Solving A Non-Homogenous DE Using Reduction Order

[Lancelot59]

Given y''-4y=2
and that one solution is y_{1}=e^{-2x}
I need to find a second solution of the homogeneous equation, and then a particular solution of the homogeneous equation.

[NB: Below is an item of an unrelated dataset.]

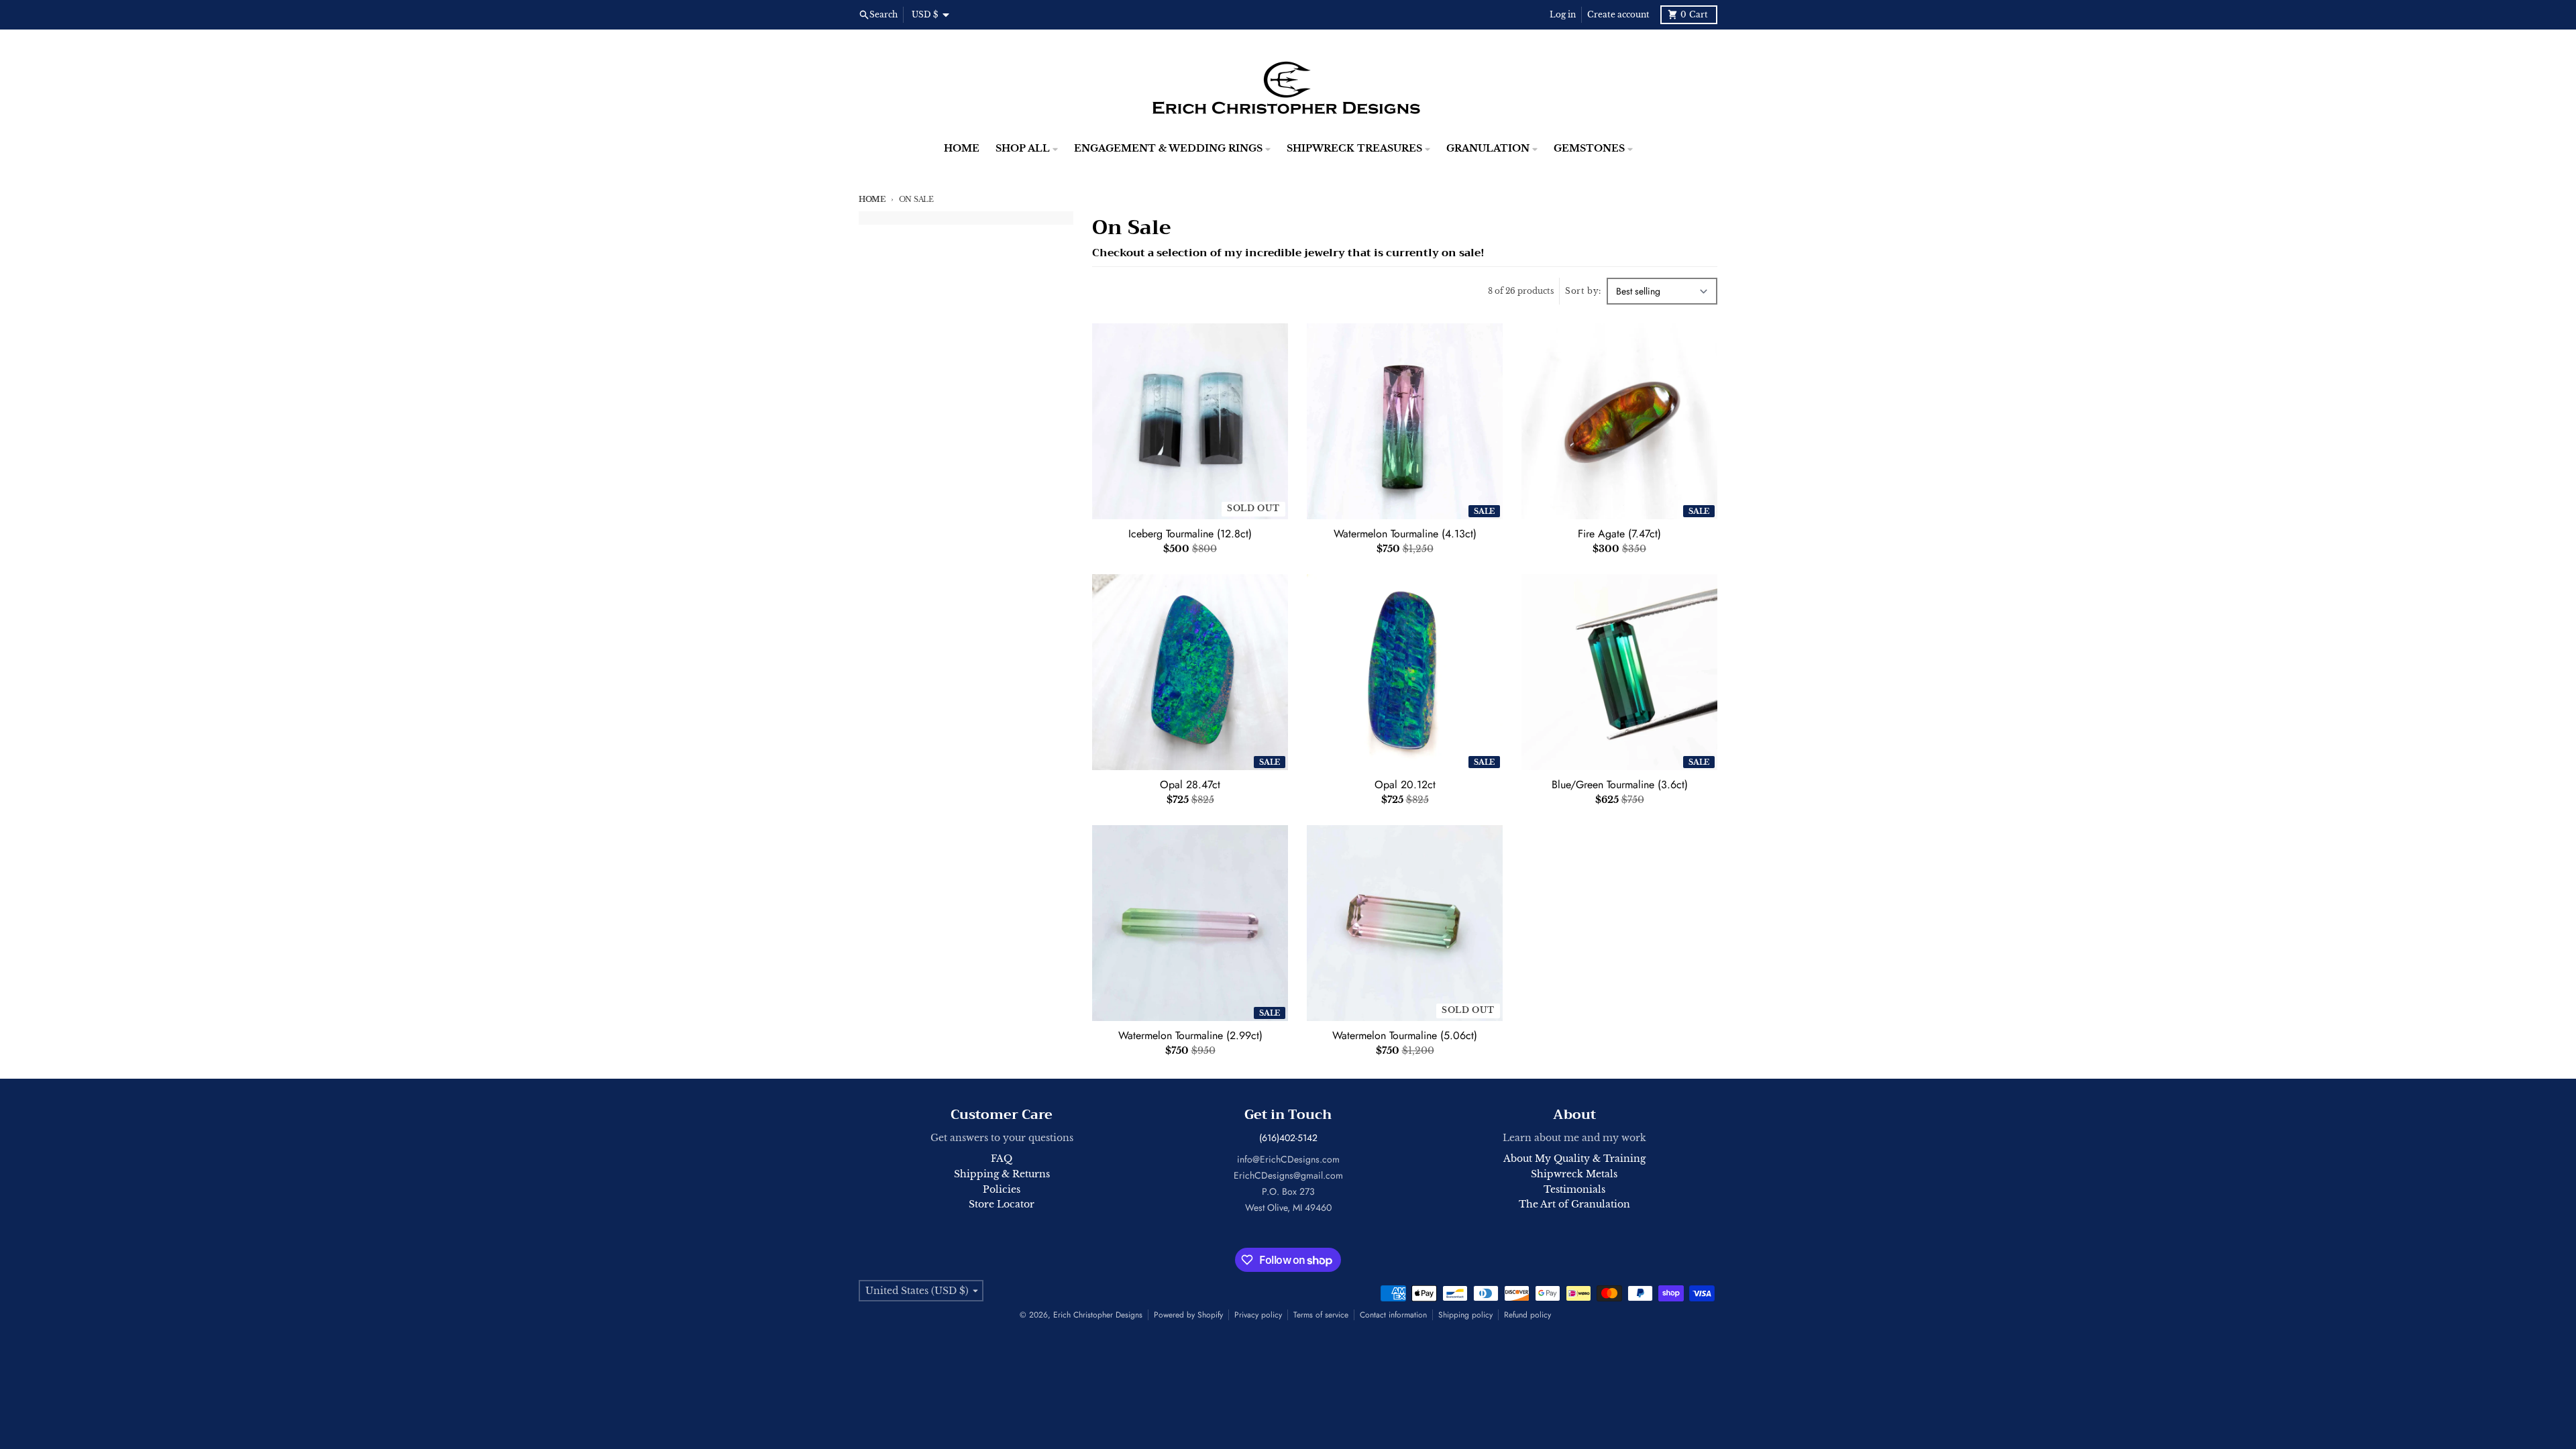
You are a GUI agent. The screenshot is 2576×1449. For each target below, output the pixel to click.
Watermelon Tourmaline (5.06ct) (1404, 1035)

Here's how I solved the homogeneous equation:
y=ue^{-2x}, y'=u'e^{-2x}-2ue^{-2x}, y''=u''e^{-2x}-2u'e^{-2x}+4ue^{-2x}-2u'e^{-2x}
plugging into the equation:

u''e^{-2x}-2u'e^{-2x}+4ue^{-2x}-2u'e^{-2x}-4ue^{-2x}=0
u''-4u=0

Then using w=u', w'=u''
w'=4w
and I eventually got y to be y_{2}=\frac{e^{2x}/4}c

The book says the answer is y=e^{2x}, so I'm not sure whether or not that factor of 1/4 should be there. Then for the second part of finding a particular solution, the answer is -1/2, but I'm not sure how that's arrived at either.

 

[HallsofIvy]

Given y''-4y=2
and that one solution is y_{1}=e^{-2x}
I need to find a second solution of the homogeneous equation, and then a particular solution of the homogeneous equation.

Here's how I solved the homogeneous equation:
y=ue^{-2x}, y'=u'e^{-2x}-2ue^{-2x}, y''=u''e^{-2x}-2u'e^{-2x}+4ue^{-2x}-2u'e^{-2x}
plugging into the equation:

u''e^{-2x}-2u'e^{-2x}+4ue^{-2x}-2u'e^{-2x}-4ue^{-2x}=0
u''-4u=0

You mean u''- 4u'= 0. Typo?

Then using w=u', w'=u''
w'=4w
and I eventually got y to be y_{2}=\frac{e^{2x}/4}c

Yes, from that equation, w= ce^{4x} so u= (c/4)e^{4x}
so y_2= ue^{-2x}= (c/4)e^{2x}

The book says the answer is y=e^{2x}, so I'm not sure whether or not that factor of 1/4 should be there.

You were asked for a particular solution. Choosing C= 4 in your solution gives the book's. Since the general solution will be formed as C_1y_1+ C_2y_2 constants don't matter.

Then for the second part of finding a particular solution, the answer is -1/2, but I'm not sure how that's arrived at either.

There are two ways, both of which your text probably discusses:

1) "Variation of parameters". Similar to what you did above. Look for a solution of the form y= u(x)y_1(x)+ v(x)y_2(x)= u(x)e^{-2x}+ v(x)e^{2x} for some functions u and v. y'= u'e^{-2x}- 2ue^{-2x}+ v'e^{2x}+ 2ve^{2x}.

Since there are, in fact, an infinite number of solutions of that form, we narrow the search by requireing that u'e^{-2x}+ v'e^{2x}= 0. That is, that all terms involving the derivatives of u and v sum to 0. Now, we have y'= -2ue^{-2x}+ 2ve^{2x}. Differentiating again, y''= -2u'e^{-2x}+ 4ue^{-2x}+ 2v'e^{2x}+ 4ve^{2x}.

With that value of y'', y''- 4y= 2 becomes -2u'e^{-2x}+ 2v'e^{2x}= 2. That, together with u'e^{-2x}+ v'e^{2x}= 0 gives two equations we can solve algebraically for u' and v', then integrate to get u and v.

2) "Undetermined Coefficients". As long as the right hand side is relatively simple (the same kinds of functions we expect as solutions to "linear homogenous equations with constant coefficients" we can guess the general form of the solution. Here, the right hand side is just the constant "2" so we try a constant for y_p. Take y_p= A, a constant. Then y'= 0, y''= 0 and you can put that into the differential equation to solve for A.

 

[Lancelot59]

I see, I need to go over the undetermined coefficients method a bit. I'll come back if I don't get it after reading some more. Thanks!